■ **CONSIGNES**
#1 Relevez tous les cours d'eau désignés par leur nom dans l'extrait sur le flottage du bois.
#2 D'après l'extrait sur le flottage du bois, jusqu'à quelle localité les approcheurs faisaient-ils pousser les bûches sur la Cure ?
#3 Rédigez la suite de l'extrait sur le flottage du bois, à partir de sa dernière phrase.

■ **EXTRAIT DU TEXTE**
--------------------------------

Les voituriers par terre / 10
Le flottage du bois
" La grande quantité de blé qui se vend sur le marché de Provins, & qui s'enlève pour la provision de Paris, a toujours fait désirer une communication directe par eau entre ces deux villes. Provins, il est vrai, n'est éloigné de la Seine que d'environ trois lieues et demie, mais ce trajet étant difficile & quelquefois impraticable, le service pour la capitale est pénible, coûteux, & souvent interrompu. On a cherché de tout temps à épargner le transport par terre... "
De 1665 au début du XIX° siècle, le projet de rendre navigable la Voulzie, ou de contruire un canal, suivant les recommandations de Vauban ont été au centre des préoccupations des Provinois. Evidemment, le projet n'aboutit pas...
Lien vers le dossier sur le canal inachevé de Provins
Ce détour par l'exemple de Provins montre que le transport par eau était privilégié, dès qu'il était possible.
"Il y a quelques siecles que l'on étoit dans l'appréhension que Paris ne manquât un jour de bois de chauffage ; les forêts des environs se détruisoient, & l'on prévoyoit qu'un jour il faudroit y transporter le bois des provinces éloignées; ce qui rendroit cette marchandise si utile & d'un usage si général, d'un prix exorbitant occasionné par le coût des charrois." L'Encyclopédie
Du milieu du XVI° siècle jusqu'à l'avénement des chemins de fer qui verra aussi la ruine de nombreux rouliers, maîtres de Poste et autres postillons, est entreprise une vaste politique d'aménagement de la Seine et de la plupart de ses affluents, même de faible débit, afin d'assurer leur flottabilité et leur navigabilité, afin d'approvisionner Paris en bois... Ils permettent la mise en place d'un système de transport très structuré, relativement efficace et peu coûteux, dont l'organisation diffère assez peu d'une vallée à une autre.
La plus grande partie du bois à
destination de Paris ne provenait pas d'Ile de France, mais du Morvan qui,
depuis la fin du XV° siècle avait développé des techniques
de transport du bois de coupe:
Coupé durant l'hiver par les bûcherons,
le bois était empilé l'été sur la rive et découpé
en grosses bûches. Chaque marchand de bois avait son marteau avec lequel
il marquait chaque bûche à l'un des bouts coupés à
la scie. Ces bûches étaient d'abord jetées à bois
perdu dans les ruisseaux où les marchands les faisaient pousser sur
la Cure par des journaliers dits approcheurs jusqu'à Vermanton, ce
qu'ils appelaient le premier flot. Le tout y était arrêté
par des perches et des cordes mises en travers de la rivière, puis
tiré à terre.

--------------------------------

■ **LIGNES DE DONNÉES**
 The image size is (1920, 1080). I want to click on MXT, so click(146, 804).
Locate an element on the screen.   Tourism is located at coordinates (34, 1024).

--------------------------------

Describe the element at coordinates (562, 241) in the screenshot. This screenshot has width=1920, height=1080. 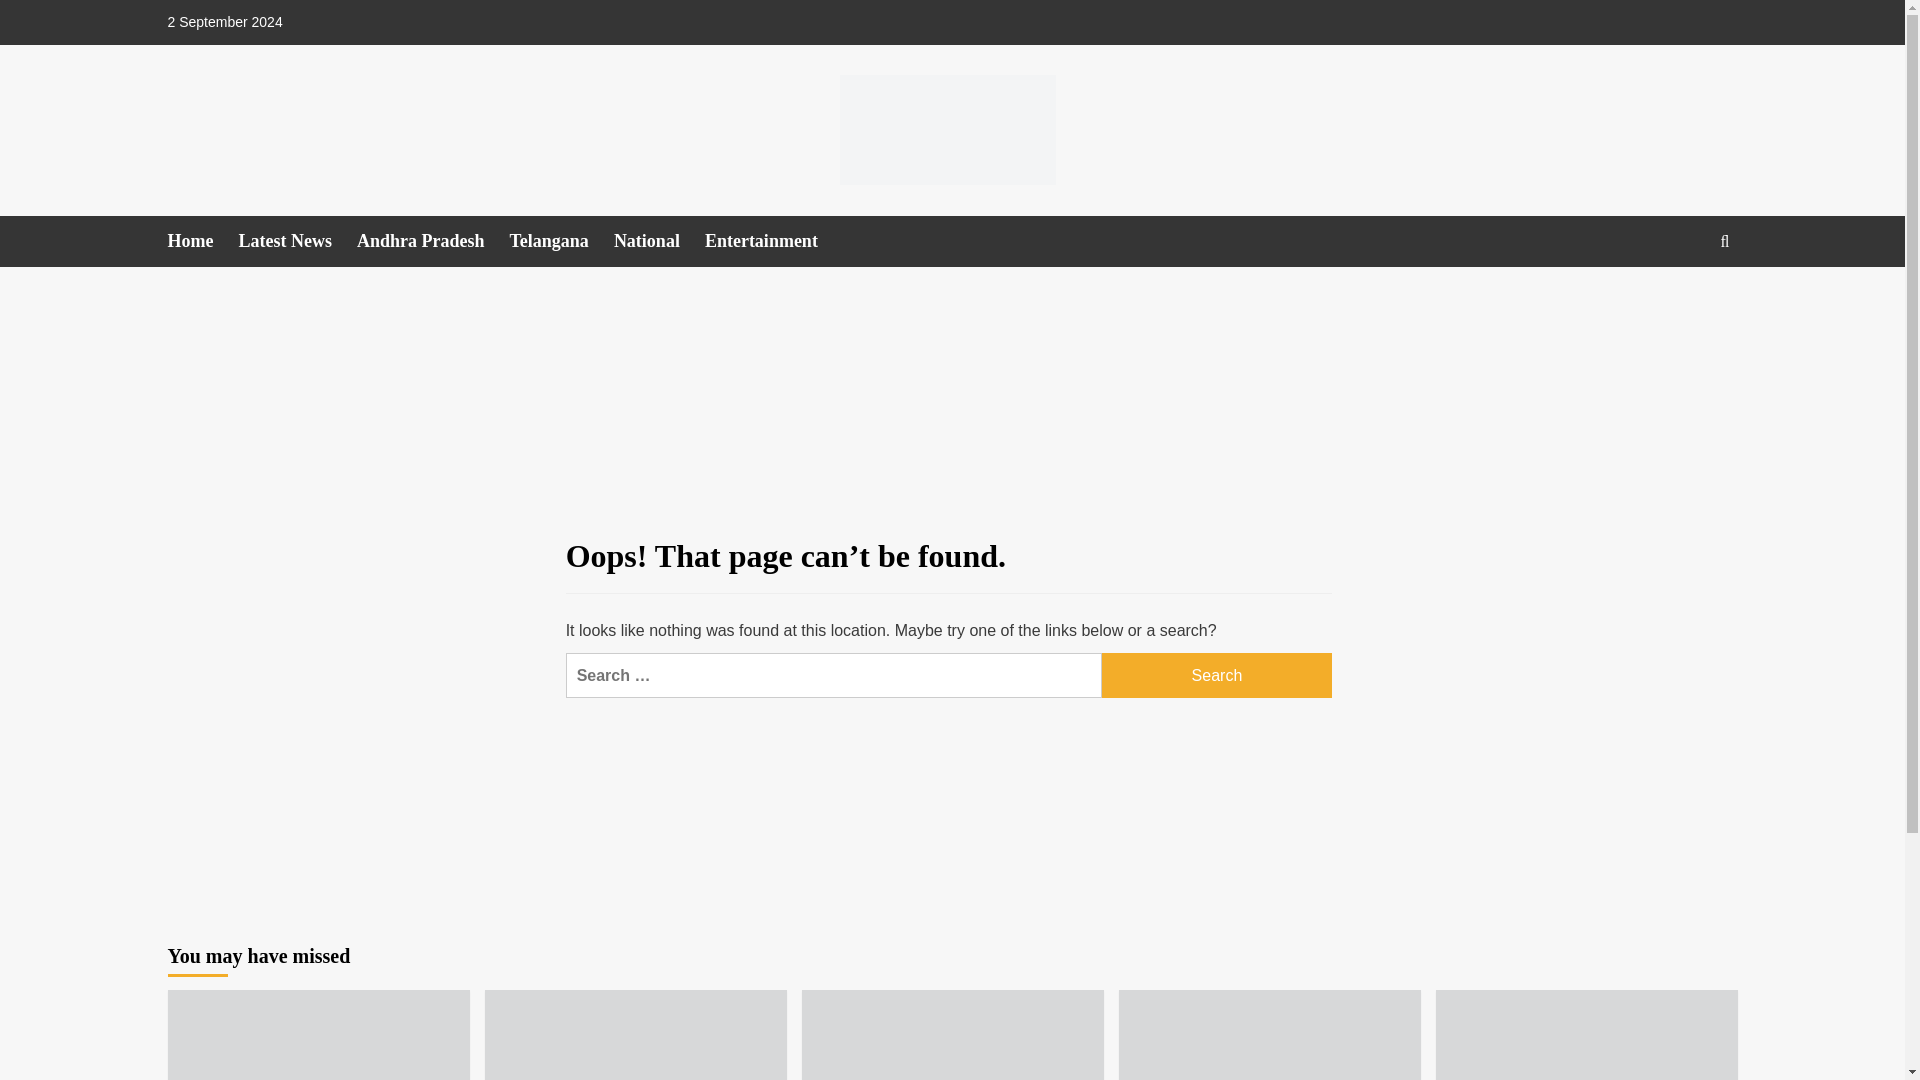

--------------------------------

■ **RÉPONSES PAR CONSIGNE**
#1 La Seine, la Voulzie, la Cure.

#2 Jusqu'à Vermanton.

#3
Après tri suivant les marques reconnues
sur les bûches, empilage et séchage de deux mois, les bûches
étaient groupées en trains constitués
de trois ou quatre branches de dix-huit coupons de soixante bûches de
quatre mètres –soit 72 mètres de longueur et 100 stères
de bois- unis au moyen de perches liées avec des "harts",
appelés également "rouettes", les branches étant
unies par des traverses. Site Isaa métiers
d'eau douce
Les marchands de bois provoquaient des crues artificielles en lâchant
l'eau retenue derrière les écluses barrant les étangs,
les réservoirs et les petites rivières affluentes. C'était
aussi le cas pour la navigation sur la Seine qui ,
depuis Nogent jusqu'à Bray, a peu de profondeur dans certains endroits.
Pendant neuf mois de l'année, les bateaux qui chargent entre ces deux
villes n'ont pas leur cargaison complette; les mariniers sont même obligés
de concerter leur départ avec celui du coche de Nogent, au départ
duquel on lâche une grande masse d'eau retenue à dessein, &
qui, augmentant la rivière & lui donnant plus de rapidité,
leur fait plus aisément gagner Bray. Supplique
du Conseil Général de la Commune de Provins
"Les diminutions arrivées dans les Forêts, les accroissemens de la ville de Paris, & les augmentations successives de ses habitans y ont souvent fait ressentir la disette de bois de chauffage, & fait craindre d'en manquer: Cette disette commença à paroître dès le Regne de Charles VI." Traité de la Police
"La capitale étoit sur le point de devenir beaucoup moins habitée par la cherté du bois, lorsqu'un nommé Jean Rouvet, bourgeois de Paris ; imagina en 1549 de rassembler les eaux de plusieurs ruisseaux & rivieres non navigables ; d'y jetter les bois coupés dans les forêts les plus éloignées ; de les faire descendre ainsi jusqu'aux grandes rivieres ; là, d'en former des trains & de les amener à flot, & sans bateaux, jusqu'à Paris. J'ose assurer que cette invention fut plus utile au royaume, que plusieurs batailles gagnées, & méritoit des honneurs autant au moins qu'aucune belle action. " L'Encyclopédie
La reconstitution d'un train de bois de 72 mètres a descendu l'Yonne
puis la Seine, de Clamecy à Paris en juin 2015. On le voit ici arriver
à Héricy.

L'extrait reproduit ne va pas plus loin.